**TEXTO FORNECIDO**
O mundo está mudando numa velocidade assustadora, graças aos incríveis avanços tecnológicos que interferem, cada vez mais, na nossa maneira de viver. A assistência à saúde é uma das atividades mais impactadas, tanto pela complexidade crescente dos conhecimentos quanto pela busca de diagnósticos e tratamentos mais precisos.
Qualquer que seja o futuro, o médico será sempre uma figura-chave nas atenções de saúde e, portanto, precisa ser preparado para tal desde o curso de graduação. À educação tradicional mesclam-se novas metodologias de aprendizagem, tais como autoaprendizado, simulações, aulas online, telemedicina, podcasts e um transformador caminho, o da inteligência artificial. Contudo, além da formação técnica, o médico requer a indispensável formação humanística e ética, que deve nortear sua prática, baseada em relações empáticas de confiança e competência com seus pacientes. Para isso, é imprescindível o contato próximo entre alunos e docentes preparados, que não raro funcionam como mentores, bem como a exposição a distintas experiências clínicas, das mais simples às mais complexas.
Lamentavelmente, tanto a formação técnica quanto a humanística estão sendo amplamente prejudicadas pela política que facilita a abertura das novas faculdades de medicina pelo Brasil afora. A premissa é a falta de médicos em muitas cidades do país, quase todas de menor porte. Assim, a abertura das novas faculdades seria a melhor maneira de fixar profissionais nas regiões onde estudaram para corrigir o grave problema da má distribuição regional dos médicos. Contudo, isso não está ocorrendo da forma imaginada, à semelhança do que acontece até mesmo em países do primeiro mundo, como França, Canadá e Estados Unidos, que têm seus chamados desertos médicos, ou seja, regiões sem profissionais estabelecidos.
Quanto à má distribuição dos médicos no Brasil, apenas para exemplificar: temos atualmente 2,7 deles por mil habitantes, índice igual ao dos Estados Unidos, mas variando de 1,7 no Maranhão a 6,1 em Brasília.

**INFORMAÇÕES EXIBIDAS**
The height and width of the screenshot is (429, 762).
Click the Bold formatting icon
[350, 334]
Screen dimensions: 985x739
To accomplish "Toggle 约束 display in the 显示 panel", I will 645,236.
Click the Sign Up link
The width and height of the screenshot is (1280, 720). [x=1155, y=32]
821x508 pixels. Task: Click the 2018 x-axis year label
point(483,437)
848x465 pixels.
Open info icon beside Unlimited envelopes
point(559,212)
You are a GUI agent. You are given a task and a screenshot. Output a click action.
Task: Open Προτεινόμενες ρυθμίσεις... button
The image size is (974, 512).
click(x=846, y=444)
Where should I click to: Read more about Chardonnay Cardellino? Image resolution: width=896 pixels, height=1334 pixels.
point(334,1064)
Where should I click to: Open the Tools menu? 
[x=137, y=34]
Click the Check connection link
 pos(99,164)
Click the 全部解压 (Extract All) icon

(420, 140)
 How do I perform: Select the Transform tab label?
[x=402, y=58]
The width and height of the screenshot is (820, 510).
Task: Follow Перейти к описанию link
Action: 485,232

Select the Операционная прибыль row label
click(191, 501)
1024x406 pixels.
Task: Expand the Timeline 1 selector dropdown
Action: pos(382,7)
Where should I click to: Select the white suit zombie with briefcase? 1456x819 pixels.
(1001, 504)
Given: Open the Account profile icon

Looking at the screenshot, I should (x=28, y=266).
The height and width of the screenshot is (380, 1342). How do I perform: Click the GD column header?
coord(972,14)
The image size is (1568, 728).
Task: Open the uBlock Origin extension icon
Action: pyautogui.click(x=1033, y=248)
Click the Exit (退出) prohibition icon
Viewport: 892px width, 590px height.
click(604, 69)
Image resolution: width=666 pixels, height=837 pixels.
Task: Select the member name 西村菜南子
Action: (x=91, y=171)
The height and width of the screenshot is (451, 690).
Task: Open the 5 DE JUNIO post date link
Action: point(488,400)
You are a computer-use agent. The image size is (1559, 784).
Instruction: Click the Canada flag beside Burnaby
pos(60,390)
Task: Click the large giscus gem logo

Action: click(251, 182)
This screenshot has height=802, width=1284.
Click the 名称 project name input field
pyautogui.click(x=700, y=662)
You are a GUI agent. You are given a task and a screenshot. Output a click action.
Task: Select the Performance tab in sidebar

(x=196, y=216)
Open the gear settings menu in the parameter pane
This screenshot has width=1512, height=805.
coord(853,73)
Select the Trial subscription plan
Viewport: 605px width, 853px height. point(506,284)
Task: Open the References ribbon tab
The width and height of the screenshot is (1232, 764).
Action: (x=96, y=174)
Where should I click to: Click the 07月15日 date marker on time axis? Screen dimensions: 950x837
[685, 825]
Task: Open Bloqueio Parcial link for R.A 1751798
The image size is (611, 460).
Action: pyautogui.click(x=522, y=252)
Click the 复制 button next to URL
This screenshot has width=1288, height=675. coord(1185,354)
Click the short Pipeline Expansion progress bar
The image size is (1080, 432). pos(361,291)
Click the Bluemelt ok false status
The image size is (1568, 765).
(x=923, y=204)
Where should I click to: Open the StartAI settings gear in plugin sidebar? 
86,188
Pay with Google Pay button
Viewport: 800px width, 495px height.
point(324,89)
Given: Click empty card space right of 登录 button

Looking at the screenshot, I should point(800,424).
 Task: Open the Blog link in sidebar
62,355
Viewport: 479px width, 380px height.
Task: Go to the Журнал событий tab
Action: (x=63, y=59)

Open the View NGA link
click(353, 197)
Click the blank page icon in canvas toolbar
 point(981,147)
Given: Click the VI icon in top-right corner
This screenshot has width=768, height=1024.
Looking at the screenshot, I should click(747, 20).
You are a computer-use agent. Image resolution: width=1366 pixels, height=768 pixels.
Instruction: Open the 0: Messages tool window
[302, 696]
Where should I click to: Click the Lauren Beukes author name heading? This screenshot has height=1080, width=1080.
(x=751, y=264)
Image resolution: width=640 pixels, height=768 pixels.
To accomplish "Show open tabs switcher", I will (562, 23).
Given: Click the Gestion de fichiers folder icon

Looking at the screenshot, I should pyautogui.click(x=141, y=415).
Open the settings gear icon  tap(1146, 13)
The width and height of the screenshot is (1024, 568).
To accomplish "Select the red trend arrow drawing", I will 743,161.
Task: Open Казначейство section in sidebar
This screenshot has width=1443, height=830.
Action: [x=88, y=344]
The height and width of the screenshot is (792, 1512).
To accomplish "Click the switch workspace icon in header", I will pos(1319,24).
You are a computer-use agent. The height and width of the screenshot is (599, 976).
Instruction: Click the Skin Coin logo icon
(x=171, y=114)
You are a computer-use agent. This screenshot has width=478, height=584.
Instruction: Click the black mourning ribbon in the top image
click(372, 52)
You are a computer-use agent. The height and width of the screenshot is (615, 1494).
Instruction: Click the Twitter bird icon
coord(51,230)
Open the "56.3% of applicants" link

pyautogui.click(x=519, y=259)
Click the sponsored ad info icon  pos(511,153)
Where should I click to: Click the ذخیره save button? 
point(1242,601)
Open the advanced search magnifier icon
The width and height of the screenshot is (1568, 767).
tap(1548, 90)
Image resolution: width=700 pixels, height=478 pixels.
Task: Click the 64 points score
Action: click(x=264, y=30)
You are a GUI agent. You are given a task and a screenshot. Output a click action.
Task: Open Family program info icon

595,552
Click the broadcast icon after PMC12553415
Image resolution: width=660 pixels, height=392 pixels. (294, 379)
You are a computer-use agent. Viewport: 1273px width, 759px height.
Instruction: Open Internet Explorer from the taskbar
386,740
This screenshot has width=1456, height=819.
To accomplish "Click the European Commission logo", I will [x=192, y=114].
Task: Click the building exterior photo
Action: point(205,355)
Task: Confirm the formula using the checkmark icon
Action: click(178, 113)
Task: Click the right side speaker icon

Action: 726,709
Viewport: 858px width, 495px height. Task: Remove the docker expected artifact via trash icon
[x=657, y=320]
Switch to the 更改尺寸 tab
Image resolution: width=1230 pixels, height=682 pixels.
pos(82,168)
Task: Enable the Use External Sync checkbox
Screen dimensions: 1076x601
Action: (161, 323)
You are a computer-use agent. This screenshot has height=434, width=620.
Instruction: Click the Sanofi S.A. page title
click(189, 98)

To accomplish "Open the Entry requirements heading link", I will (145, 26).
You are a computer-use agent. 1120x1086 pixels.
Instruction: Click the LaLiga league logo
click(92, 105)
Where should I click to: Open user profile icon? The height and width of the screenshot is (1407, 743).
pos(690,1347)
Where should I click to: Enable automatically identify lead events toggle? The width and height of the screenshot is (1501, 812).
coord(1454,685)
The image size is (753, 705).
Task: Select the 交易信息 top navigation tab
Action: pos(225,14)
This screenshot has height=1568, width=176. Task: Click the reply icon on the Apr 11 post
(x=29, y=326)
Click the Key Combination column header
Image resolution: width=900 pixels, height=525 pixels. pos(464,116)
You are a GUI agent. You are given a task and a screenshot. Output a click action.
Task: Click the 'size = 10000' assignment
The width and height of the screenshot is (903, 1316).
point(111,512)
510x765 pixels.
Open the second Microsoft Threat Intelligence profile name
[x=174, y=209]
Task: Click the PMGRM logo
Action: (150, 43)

**INSTRUÇÕES A SEGUIR**
Escreva a continuação do texto sobre a formação médica no Brasil, começando logo após a última frase apresentada.

**RESULTADO**
Sem dúvida, é legítima a proposta de facilitar o acesso da população às atenções médicas, mas é extremamente preocupante quando ao acesso não se acopla a indispensável formação com qualidade dos médicos. Isso é algo quase utópico se considerarmos as quase 400 faculdades de medicina já existentes, capazes de formar mais de 50 mil médicos por ano, às quais poderão se juntar cerca de 450 novas instituições, atualmente com solicitações sob liminares e aguardando pronunciamento do Supremo Tribunal Federal.
A atual estrutura do ensino médico no Brasil é deficiente, pois peca em dois quesitos básicos: a patente falta de professores qualificados para formar tantos novos profissionais e a real limitação de ambulatórios e hospitais para treinamento. Nesse sentido, é uma grande falácia acreditar que o SUS, estruturado essencialmente para o atendimento, possa ser transformado em amplo ambiente de ensino às custas de uma lei, sem nenhum investimento planejado, medido e avaliado para tal.
Infelizmente, o descontrole já está instalado. Portanto, só nos resta esperar que se coíba a abertura desenfreada de mais escolas médicas e, principalmente, que sejam criados critérios nacionais rigorosos para regular o funcionamento de todas elas, antigas e novas.
Esses critérios devem valorizar a capacitação do aluno e permitir a avaliação e a acreditação das escolas médicas e dos seus respectivos campos de treinamento. Somente assim será possível achar o ponto de equilíbrio entre o número e o perfil de médicos que o país precisa, mas sem renunciar à fundamental formação com qualidade. Pelo bem de nossa população.